Am Montagabend wurde Fischler in Bern von Bundesrat Pascal Couchepin zu einem informellen Gespräch im Rahmen eines Essens empfangen und am Dienstag (14.03.) traf er sich mit der Spitze des Schweizerischen Bauernverbandes (SBV).

Laut Minister Luzius Wasescha vom Sekretariat für Wirtschaft (seco) liegen die EU und die Schweiz bezüglich dieser Agrarverhandlungen weitgehend auf einer Linie. Beide Seiten legen grossen Wert darauf, dass die in Marrakesch festgelegten Bereiche gleichberechtigt behandelt werden.

Es könne nicht nur um die Erstellung einer Liste möglicher Konzessionen gehen, sagte Wasescha. Fischler erklärte vor der Presse in Bern, die Frage der Exportsubventionen werde in Genf eine entscheidende Rolle spielen. Die EU habe zwar Spielraum für Senkungen gewonnen. Konsequenterweise müsse aber über alle in der WTO existierenden Formen der Exportstützungen diskutiert werden.

Die gesellschaftliche Entwicklung mache deutlich, dass es heute nicht mehr ausreiche, mit einer rein wirtschaftlichen Sichtweise an die WTO-Verhandlungen heranzugehen, sagte Fischler weiter. Für die EU und ihre Partner wie die Schweiz sei die internationale Stärkung der multifunktionalen Landwirtschaft von vitalem Interesse.
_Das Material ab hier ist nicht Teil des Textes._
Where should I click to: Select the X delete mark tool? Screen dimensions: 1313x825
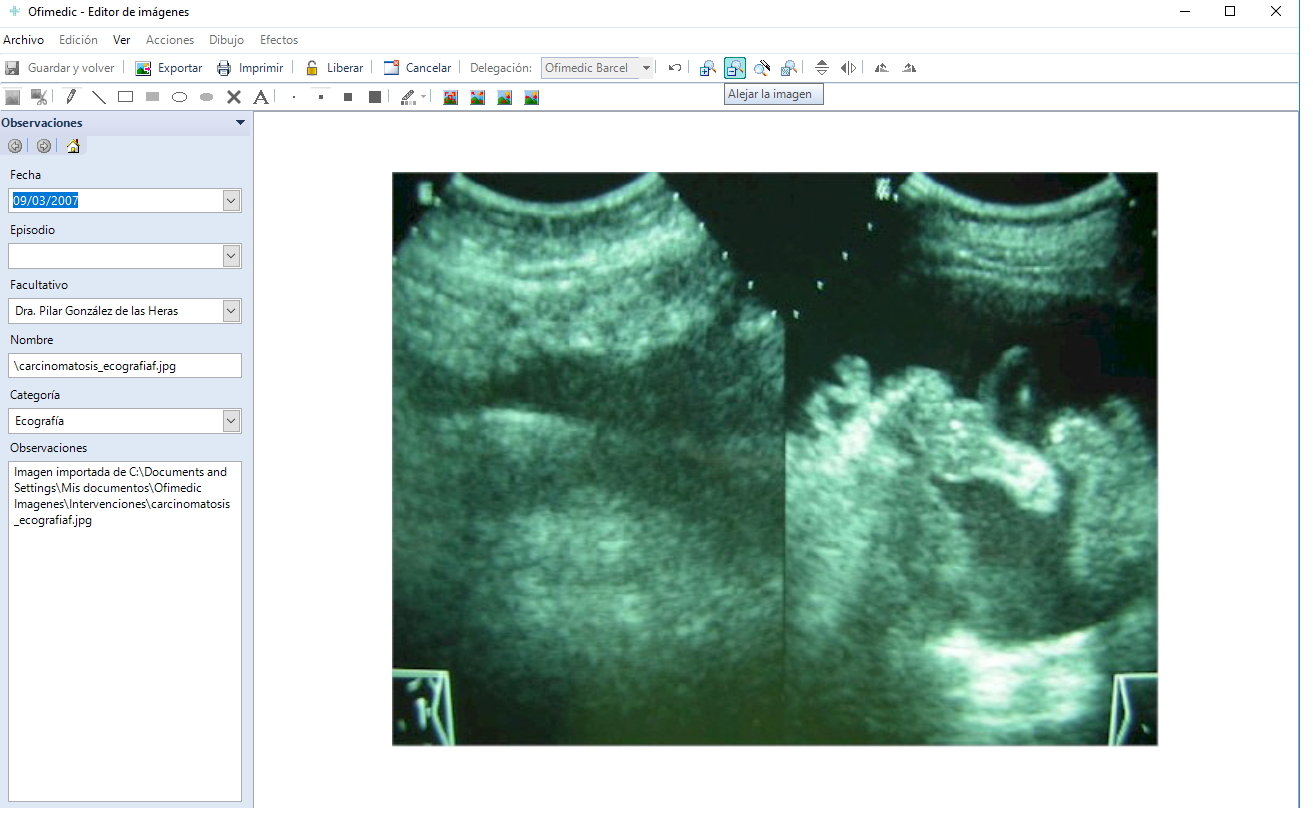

"Themen wie die Nahrungsmittelqualität, die Lebensmittelsicherheit oder der Umweltschutz sind für unsere Bürger sehr sensible Bereiche, die im internationalen Handel auch eine Rolle spielen müssen", sagte er. Die Landwirtschaft müsse wettbewerbsfähig sein, habe aber auch einen gesellschaftlichen Auftrag, der weit über die Nahrungsmittelproduktion hinausreiche. Dies dürfe in den Verhandlungen nicht in Frage gestellt werden.
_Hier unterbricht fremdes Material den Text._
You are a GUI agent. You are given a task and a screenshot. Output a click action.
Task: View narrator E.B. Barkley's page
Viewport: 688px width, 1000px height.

Der Schweizerische Bauernverband (SBV) sei froh, dass die EU in dieser Frage eine klare und harte Haltung einnehmen, begrüsste SBV-Direktor Melchior Ehrler die Aussagen des EU-Kommissars.

Weitere Gesprächsthemen Fischlers und Couchepins waren laut Wasescha die Agrarreformen in der Schweiz und in der EU, die Ratifikation der bilateralen Verträge, BSE und die von der Schweiz als dringend angesehenen Verhandlungen über die verarbeiteten Landwirtschaftsprodukte.